WORK TO BE COMPLETED: In the lines below, count those containing the word "link" and give the number alone.

SOURCE MATERIAL:
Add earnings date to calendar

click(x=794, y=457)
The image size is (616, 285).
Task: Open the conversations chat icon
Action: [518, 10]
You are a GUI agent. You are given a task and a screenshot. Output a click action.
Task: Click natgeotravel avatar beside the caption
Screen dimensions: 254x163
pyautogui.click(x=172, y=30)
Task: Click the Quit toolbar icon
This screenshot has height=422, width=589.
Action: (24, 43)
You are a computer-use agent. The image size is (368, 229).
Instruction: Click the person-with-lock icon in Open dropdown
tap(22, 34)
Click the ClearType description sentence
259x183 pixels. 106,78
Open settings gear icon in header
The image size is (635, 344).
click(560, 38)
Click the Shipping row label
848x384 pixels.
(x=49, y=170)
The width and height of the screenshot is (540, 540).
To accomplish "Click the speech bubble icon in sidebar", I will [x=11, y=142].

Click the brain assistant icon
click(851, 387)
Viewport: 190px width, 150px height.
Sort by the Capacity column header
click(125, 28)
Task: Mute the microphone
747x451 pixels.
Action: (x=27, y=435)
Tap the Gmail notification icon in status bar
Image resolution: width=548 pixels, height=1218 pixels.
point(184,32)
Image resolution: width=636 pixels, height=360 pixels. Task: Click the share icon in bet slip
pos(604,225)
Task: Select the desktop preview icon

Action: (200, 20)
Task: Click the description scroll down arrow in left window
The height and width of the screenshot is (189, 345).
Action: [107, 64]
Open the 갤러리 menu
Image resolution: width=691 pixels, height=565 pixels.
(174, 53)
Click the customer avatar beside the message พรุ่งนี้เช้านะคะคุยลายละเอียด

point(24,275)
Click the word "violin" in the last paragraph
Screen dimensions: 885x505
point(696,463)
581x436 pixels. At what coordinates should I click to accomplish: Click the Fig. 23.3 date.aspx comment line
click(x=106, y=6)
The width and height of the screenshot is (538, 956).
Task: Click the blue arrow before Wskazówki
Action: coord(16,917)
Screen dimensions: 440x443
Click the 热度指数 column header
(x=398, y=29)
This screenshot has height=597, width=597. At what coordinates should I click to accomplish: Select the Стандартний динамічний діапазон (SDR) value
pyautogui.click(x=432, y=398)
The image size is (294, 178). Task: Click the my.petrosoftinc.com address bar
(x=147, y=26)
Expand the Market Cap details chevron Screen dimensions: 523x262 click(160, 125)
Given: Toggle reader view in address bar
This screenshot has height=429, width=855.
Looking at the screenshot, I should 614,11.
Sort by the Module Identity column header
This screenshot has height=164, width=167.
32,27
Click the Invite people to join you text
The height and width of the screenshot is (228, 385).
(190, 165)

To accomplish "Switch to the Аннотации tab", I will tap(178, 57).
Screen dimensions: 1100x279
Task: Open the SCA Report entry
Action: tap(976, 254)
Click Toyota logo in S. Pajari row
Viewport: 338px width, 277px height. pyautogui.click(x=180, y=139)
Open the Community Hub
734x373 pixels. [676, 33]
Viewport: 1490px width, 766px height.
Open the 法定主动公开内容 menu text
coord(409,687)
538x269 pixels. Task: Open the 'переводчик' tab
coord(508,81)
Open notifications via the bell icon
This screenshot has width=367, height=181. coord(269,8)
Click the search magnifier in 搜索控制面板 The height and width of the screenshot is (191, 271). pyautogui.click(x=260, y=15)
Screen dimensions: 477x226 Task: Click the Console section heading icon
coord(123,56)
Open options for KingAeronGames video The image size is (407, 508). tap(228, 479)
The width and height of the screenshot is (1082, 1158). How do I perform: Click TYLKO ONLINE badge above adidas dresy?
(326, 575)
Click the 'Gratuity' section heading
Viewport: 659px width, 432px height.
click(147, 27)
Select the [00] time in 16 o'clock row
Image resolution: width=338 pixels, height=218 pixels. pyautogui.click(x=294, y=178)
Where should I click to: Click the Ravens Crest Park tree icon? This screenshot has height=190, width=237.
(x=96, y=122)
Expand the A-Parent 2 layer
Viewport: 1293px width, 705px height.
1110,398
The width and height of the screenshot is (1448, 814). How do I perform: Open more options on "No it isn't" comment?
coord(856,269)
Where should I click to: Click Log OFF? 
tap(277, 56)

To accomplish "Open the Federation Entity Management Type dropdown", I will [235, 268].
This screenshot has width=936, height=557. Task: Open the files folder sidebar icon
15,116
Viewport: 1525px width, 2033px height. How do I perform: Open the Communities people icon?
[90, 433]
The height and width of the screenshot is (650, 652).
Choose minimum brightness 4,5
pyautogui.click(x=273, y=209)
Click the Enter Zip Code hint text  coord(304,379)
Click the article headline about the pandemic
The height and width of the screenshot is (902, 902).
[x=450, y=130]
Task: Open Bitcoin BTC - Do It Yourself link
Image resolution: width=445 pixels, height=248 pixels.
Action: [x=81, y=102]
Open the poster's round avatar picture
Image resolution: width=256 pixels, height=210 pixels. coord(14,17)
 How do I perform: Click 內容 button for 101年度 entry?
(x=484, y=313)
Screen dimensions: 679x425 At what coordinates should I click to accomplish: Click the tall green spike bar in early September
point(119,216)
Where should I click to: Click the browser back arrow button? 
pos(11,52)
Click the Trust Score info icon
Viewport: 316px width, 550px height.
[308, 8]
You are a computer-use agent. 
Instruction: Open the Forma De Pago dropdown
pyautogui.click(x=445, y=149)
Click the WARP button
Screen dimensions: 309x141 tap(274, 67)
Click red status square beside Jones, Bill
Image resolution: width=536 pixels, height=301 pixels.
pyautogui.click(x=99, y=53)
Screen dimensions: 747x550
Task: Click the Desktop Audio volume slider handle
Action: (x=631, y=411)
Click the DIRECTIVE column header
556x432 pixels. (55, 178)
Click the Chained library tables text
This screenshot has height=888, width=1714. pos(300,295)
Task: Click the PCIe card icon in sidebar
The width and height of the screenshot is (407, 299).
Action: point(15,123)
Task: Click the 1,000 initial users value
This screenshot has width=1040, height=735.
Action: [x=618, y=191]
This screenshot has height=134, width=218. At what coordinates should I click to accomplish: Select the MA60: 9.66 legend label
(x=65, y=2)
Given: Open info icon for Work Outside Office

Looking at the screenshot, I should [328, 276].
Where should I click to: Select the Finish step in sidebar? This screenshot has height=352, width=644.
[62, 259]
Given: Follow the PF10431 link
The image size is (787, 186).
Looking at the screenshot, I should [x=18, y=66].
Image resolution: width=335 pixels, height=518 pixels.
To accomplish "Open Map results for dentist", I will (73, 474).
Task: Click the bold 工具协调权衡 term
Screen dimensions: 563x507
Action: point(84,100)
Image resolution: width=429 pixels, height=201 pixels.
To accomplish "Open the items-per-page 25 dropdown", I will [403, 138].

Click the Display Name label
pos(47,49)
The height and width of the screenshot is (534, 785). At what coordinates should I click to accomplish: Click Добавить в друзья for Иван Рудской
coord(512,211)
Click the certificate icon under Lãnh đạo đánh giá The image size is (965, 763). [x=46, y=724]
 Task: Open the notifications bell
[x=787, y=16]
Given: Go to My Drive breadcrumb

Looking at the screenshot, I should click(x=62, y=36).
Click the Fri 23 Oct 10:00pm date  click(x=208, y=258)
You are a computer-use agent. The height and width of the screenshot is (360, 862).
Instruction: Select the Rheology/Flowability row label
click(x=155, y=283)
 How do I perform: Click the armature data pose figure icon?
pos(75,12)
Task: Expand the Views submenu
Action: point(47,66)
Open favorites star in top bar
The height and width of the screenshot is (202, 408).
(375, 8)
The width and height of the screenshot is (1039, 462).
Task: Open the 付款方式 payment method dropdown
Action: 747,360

TASK SOLUTION: 2